NCB is a not-for-profit marine surveying organization charged with assisting the U.S. Coast Guard in carrying out the provisions of the International Convention for the Safety of Life at Sea.  NCB is a continuation and amplification on a broader base of inspection services formerly performed by the Board of Underwriters of New York and the Board of Marine Underwriters of San Francisco and now operates on a nationwide basis.  For more information on NCB, visit their website by clicking here.

While the initial program is starting in the U.S., it is expected that the program will eventually expand to other regions and that other carriers will likely follow suit.

 

Why is Maersk Conducting Random Container Inspections?

The program is largely viewed as a response to the recent spate of fires breaking out on cargo vessels.  By performing these container inspections, Maersk hopes to remove some of the risk from mis-declared or incorrectly packed containers for all parties involved in handling and transporting cargo.  A misidentified or improperly packed shipping container not only puts the container at risk, but also puts the lives and cargo of others at risk.
+ + +
## WHAT THIS EXERCISE ASKS
1) Update the passage on container inspections by giving it again between "NCB is a not-for-profit" and "by clicking here.", inclusive, with "not-for-profit" replaced by "nonprofit".
2) Render this sentence from the passage on container inspections in French: "The program is largely viewed as a response to the recent spate of fires breaking out on cargo vessels."
3) Answer these questions from the passage on container inspections:
(a) The provisions of which international convention does NCB assist the U.S. Coast Guard in carrying out?
(b) In which country is the initial program starting?
(c) What does Maersk hope to remove by performing the container inspections?
The data that follow are not required for any of this work.

## INFORMATION SHOWN
+ + +
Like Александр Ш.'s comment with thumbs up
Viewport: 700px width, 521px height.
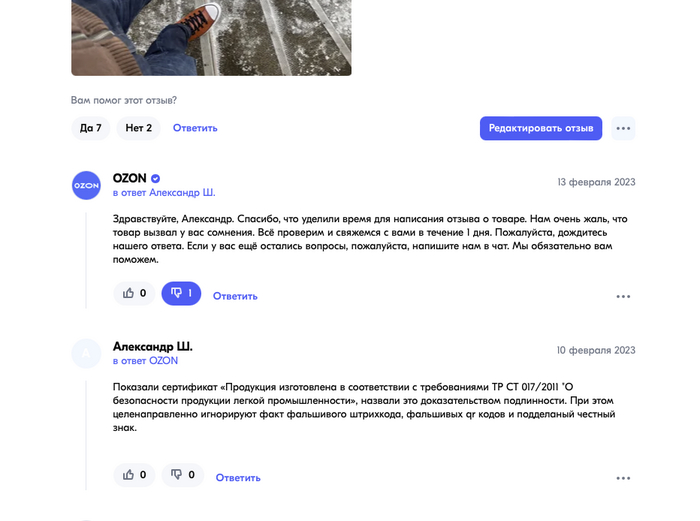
+ + +
## ANSWERS IN ORDER
1)
NCB is a nonprofit marine surveying organization charged with assisting the U.S. Coast Guard in carrying out the provisions of the International Convention for the Safety of Life at Sea.  NCB is a continuation and amplification on a broader base of inspection services formerly performed by the Board of Underwriters of New York and the Board of Marine Underwriters of San Francisco and now operates on a nationwide basis.  For more information on NCB, visit their website by clicking here.

2) Le programme est largement considéré comme une réponse à la récente série d'incendies qui se sont déclarés à bord de navires de marchandises.

3)
(a) The International Convention for the Safety of Life at Sea.
(b) The U.S.
(c) Some of the risk from mis-declared or incorrectly packed containers.